**AIM OF THE EXERCISE**
With pictures removed, the data below should be returned exactly.

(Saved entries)
◆ ◆ ◆ ◆
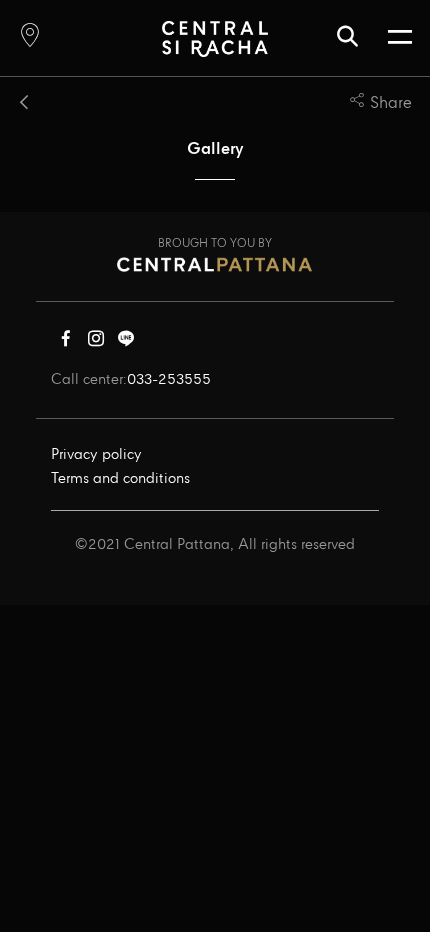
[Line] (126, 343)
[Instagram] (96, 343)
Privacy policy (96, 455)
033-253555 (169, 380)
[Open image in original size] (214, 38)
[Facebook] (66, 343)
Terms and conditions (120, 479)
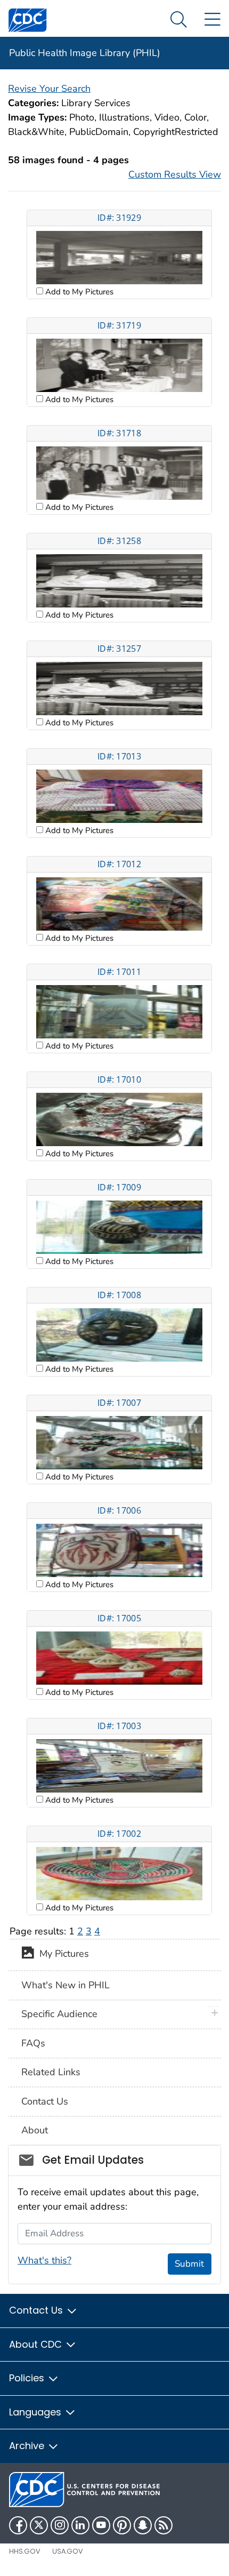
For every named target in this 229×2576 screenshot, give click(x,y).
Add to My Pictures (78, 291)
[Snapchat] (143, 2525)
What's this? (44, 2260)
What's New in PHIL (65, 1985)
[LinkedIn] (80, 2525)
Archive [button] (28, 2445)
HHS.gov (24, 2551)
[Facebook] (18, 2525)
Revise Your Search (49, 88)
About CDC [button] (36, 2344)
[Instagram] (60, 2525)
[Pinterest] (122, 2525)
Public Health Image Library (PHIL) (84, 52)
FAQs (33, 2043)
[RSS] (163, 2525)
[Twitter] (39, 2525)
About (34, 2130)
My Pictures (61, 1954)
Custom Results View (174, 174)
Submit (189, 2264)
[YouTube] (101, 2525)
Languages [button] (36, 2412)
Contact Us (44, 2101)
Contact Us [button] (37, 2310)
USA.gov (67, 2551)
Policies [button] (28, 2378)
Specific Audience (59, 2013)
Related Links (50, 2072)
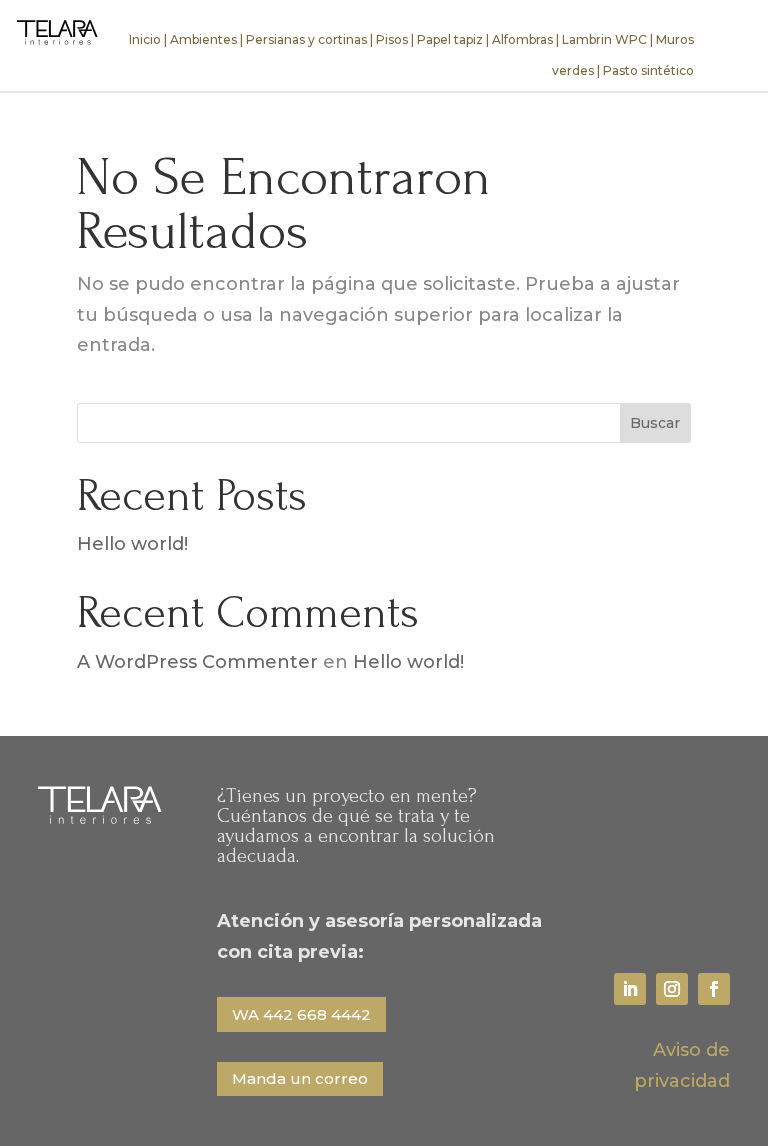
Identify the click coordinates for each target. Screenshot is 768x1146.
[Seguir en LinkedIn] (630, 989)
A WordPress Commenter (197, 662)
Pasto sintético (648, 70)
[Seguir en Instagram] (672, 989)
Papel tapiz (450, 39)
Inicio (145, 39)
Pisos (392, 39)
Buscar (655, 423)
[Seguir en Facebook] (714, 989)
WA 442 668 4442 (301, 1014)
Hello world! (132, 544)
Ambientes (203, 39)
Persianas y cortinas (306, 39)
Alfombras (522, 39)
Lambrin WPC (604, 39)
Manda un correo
◆ ◆ ◆ ◆
**RESULT**
[Line] (126, 343)
[Instagram] (96, 343)
Privacy policy (96, 455)
033-253555 (169, 380)
[Open image in original size] (214, 38)
[Facebook] (66, 343)
Terms and conditions (120, 479)
For every named target in this 229×2576 screenshot, give click(x,y).
Add to My Pictures (78, 291)
[Snapchat] (143, 2525)
What's this? (44, 2260)
What's New in PHIL (65, 1985)
[LinkedIn] (80, 2525)
Archive [button] (28, 2445)
HHS.gov (24, 2551)
[Facebook] (18, 2525)
Revise Your Search (49, 88)
About CDC [button] (36, 2344)
[Instagram] (60, 2525)
[Pinterest] (122, 2525)
Public Health Image Library (PHIL) (84, 52)
FAQs (33, 2043)
[RSS] (163, 2525)
[Twitter] (39, 2525)
About (34, 2130)
My Pictures (61, 1954)
Custom Results View (174, 174)
Submit (189, 2264)
[YouTube] (101, 2525)
Languages [button] (36, 2412)
Contact Us (44, 2101)
Contact Us [button] (37, 2310)
USA.gov (67, 2551)
Policies [button] (28, 2378)
Specific Audience (59, 2013)
Related Links (50, 2072)
Identify the click coordinates for each target. Screenshot is 768x1146.
[Seguir en LinkedIn] (630, 989)
A WordPress Commenter (197, 662)
Pasto sintético (648, 70)
[Seguir en Instagram] (672, 989)
Papel tapiz (450, 39)
Inicio (145, 39)
Pisos (392, 39)
Buscar (655, 423)
[Seguir en Facebook] (714, 989)
WA 442 668 4442 (301, 1014)
Hello world! (132, 544)
Ambientes (203, 39)
Persianas y cortinas (306, 39)
Alfombras (522, 39)
Lambrin WPC (604, 39)
Manda un correo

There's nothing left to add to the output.